Challenge: Please repeat these records line for line, with no changes.

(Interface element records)
───

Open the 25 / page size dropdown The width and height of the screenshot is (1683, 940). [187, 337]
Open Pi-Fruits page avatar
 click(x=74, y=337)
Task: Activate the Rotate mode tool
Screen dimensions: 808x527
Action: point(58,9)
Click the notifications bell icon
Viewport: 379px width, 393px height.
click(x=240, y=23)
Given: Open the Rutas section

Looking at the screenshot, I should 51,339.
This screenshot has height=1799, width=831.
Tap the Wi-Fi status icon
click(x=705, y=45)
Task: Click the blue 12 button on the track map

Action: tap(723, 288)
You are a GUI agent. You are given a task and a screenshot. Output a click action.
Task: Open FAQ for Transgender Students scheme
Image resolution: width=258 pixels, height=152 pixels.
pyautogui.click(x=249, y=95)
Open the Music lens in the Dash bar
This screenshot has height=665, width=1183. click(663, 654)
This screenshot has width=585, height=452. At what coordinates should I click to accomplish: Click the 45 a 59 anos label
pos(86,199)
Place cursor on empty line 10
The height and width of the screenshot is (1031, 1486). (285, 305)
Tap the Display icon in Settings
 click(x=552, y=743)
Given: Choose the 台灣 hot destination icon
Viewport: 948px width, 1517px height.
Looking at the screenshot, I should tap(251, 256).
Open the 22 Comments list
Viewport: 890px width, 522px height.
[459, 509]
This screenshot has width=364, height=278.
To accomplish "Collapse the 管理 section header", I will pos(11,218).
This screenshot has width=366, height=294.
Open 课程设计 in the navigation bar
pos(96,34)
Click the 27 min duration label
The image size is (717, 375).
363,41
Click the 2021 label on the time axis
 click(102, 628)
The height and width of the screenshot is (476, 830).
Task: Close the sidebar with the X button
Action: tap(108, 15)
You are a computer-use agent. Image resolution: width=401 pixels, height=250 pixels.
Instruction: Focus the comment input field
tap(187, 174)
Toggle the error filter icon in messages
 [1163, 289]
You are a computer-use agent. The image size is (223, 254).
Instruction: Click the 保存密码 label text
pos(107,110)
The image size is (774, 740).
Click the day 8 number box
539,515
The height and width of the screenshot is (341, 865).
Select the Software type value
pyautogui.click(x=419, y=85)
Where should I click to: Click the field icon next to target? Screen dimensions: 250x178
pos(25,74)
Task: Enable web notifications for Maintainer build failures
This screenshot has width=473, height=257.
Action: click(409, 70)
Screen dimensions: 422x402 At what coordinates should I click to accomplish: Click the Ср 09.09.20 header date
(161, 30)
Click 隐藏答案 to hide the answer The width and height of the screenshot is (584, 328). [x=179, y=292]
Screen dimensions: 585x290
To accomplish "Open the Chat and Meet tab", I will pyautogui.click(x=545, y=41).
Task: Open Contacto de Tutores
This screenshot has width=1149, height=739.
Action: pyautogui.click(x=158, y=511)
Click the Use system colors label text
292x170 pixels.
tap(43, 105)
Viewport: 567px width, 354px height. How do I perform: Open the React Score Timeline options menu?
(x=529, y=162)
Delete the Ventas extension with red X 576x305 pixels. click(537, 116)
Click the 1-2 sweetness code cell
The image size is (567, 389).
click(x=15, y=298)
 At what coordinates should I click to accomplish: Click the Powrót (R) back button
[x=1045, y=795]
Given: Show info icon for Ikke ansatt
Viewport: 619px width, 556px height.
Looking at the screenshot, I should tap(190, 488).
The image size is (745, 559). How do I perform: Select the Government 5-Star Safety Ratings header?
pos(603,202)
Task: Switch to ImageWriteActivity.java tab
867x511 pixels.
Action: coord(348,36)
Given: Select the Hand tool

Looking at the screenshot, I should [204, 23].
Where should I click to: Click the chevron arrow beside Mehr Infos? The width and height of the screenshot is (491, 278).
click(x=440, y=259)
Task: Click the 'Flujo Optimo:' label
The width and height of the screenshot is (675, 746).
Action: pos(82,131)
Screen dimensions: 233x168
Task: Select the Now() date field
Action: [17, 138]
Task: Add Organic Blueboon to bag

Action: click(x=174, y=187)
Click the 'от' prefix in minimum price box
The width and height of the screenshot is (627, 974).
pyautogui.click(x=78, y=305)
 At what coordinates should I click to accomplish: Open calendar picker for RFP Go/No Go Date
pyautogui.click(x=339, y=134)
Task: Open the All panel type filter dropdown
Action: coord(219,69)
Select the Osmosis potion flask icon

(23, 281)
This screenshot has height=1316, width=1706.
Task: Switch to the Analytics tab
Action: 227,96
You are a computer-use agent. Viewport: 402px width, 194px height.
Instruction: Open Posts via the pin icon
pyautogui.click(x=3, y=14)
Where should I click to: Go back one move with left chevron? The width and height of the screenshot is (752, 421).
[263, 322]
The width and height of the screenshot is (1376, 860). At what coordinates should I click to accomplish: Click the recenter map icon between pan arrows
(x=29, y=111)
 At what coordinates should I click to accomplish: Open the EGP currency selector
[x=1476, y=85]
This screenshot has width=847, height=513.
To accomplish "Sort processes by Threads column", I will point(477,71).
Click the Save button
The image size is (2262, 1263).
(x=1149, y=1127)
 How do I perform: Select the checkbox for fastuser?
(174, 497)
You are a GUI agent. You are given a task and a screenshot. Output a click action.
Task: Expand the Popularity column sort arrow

───

Full answer:
Open the 25 / page size dropdown The width and height of the screenshot is (1683, 940). [187, 337]
Open Pi-Fruits page avatar
 click(x=74, y=337)
Task: Activate the Rotate mode tool
Screen dimensions: 808x527
Action: point(58,9)
Click the notifications bell icon
Viewport: 379px width, 393px height.
click(x=240, y=23)
Given: Open the Rutas section

Looking at the screenshot, I should 51,339.
This screenshot has height=1799, width=831.
Tap the Wi-Fi status icon
click(x=705, y=45)
Task: Click the blue 12 button on the track map

Action: tap(723, 288)
You are a GUI agent. You are given a task and a screenshot. Output a click action.
Task: Open FAQ for Transgender Students scheme
Image resolution: width=258 pixels, height=152 pixels.
pyautogui.click(x=249, y=95)
Open the Music lens in the Dash bar
This screenshot has height=665, width=1183. click(663, 654)
This screenshot has width=585, height=452. At what coordinates should I click to accomplish: Click the 45 a 59 anos label
pos(86,199)
Place cursor on empty line 10
The height and width of the screenshot is (1031, 1486). (285, 305)
Tap the Display icon in Settings
 click(x=552, y=743)
Given: Choose the 台灣 hot destination icon
Viewport: 948px width, 1517px height.
Looking at the screenshot, I should tap(251, 256).
Open the 22 Comments list
Viewport: 890px width, 522px height.
[459, 509]
This screenshot has width=364, height=278.
To accomplish "Collapse the 管理 section header", I will pos(11,218).
This screenshot has width=366, height=294.
Open 课程设计 in the navigation bar
pos(96,34)
Click the 27 min duration label
The image size is (717, 375).
363,41
Click the 2021 label on the time axis
 click(102, 628)
The height and width of the screenshot is (476, 830).
Task: Close the sidebar with the X button
Action: tap(108, 15)
You are a computer-use agent. Image resolution: width=401 pixels, height=250 pixels.
Instruction: Focus the comment input field
tap(187, 174)
Toggle the error filter icon in messages
 [1163, 289]
You are a computer-use agent. The image size is (223, 254).
Instruction: Click the 保存密码 label text
pos(107,110)
The image size is (774, 740).
Click the day 8 number box
539,515
The height and width of the screenshot is (341, 865).
Select the Software type value
pyautogui.click(x=419, y=85)
Where should I click to: Click the field icon next to target? Screen dimensions: 250x178
pos(25,74)
Task: Enable web notifications for Maintainer build failures
This screenshot has width=473, height=257.
Action: click(409, 70)
Screen dimensions: 422x402 At what coordinates should I click to accomplish: Click the Ср 09.09.20 header date
(161, 30)
Click 隐藏答案 to hide the answer The width and height of the screenshot is (584, 328). [x=179, y=292]
Screen dimensions: 585x290
To accomplish "Open the Chat and Meet tab", I will pyautogui.click(x=545, y=41).
Task: Open Contacto de Tutores
This screenshot has width=1149, height=739.
Action: pyautogui.click(x=158, y=511)
Click the Use system colors label text
292x170 pixels.
tap(43, 105)
Viewport: 567px width, 354px height. How do I perform: Open the React Score Timeline options menu?
(x=529, y=162)
Delete the Ventas extension with red X 576x305 pixels. click(537, 116)
Click the 1-2 sweetness code cell
The image size is (567, 389).
click(x=15, y=298)
 At what coordinates should I click to accomplish: Click the Powrót (R) back button
[x=1045, y=795]
Given: Show info icon for Ikke ansatt
Viewport: 619px width, 556px height.
Looking at the screenshot, I should tap(190, 488).
The image size is (745, 559). How do I perform: Select the Government 5-Star Safety Ratings header?
pos(603,202)
Task: Switch to ImageWriteActivity.java tab
867x511 pixels.
Action: coord(348,36)
Given: Select the Hand tool

Looking at the screenshot, I should [204, 23].
Where should I click to: Click the chevron arrow beside Mehr Infos? The width and height of the screenshot is (491, 278).
click(x=440, y=259)
Task: Click the 'Flujo Optimo:' label
The width and height of the screenshot is (675, 746).
Action: pos(82,131)
Screen dimensions: 233x168
Task: Select the Now() date field
Action: [17, 138]
Task: Add Organic Blueboon to bag

Action: click(x=174, y=187)
Click the 'от' prefix in minimum price box
The width and height of the screenshot is (627, 974).
pyautogui.click(x=78, y=305)
 At what coordinates should I click to accomplish: Open calendar picker for RFP Go/No Go Date
pyautogui.click(x=339, y=134)
Task: Open the All panel type filter dropdown
Action: coord(219,69)
Select the Osmosis potion flask icon

(23, 281)
This screenshot has height=1316, width=1706.
Task: Switch to the Analytics tab
Action: 227,96
You are a computer-use agent. Viewport: 402px width, 194px height.
Instruction: Open Posts via the pin icon
pyautogui.click(x=3, y=14)
Where should I click to: Go back one move with left chevron? The width and height of the screenshot is (752, 421).
[263, 322]
The width and height of the screenshot is (1376, 860). At what coordinates should I click to accomplish: Click the recenter map icon between pan arrows
(x=29, y=111)
 At what coordinates should I click to accomplish: Open the EGP currency selector
[x=1476, y=85]
This screenshot has width=847, height=513.
To accomplish "Sort processes by Threads column", I will point(477,71).
Click the Save button
The image size is (2262, 1263).
(x=1149, y=1127)
 How do I perform: Select the checkbox for fastuser?
(174, 497)
You are a GUI agent. You are given a task and a screenshot. Output a click action.
Task: Expand the Popularity column sort arrow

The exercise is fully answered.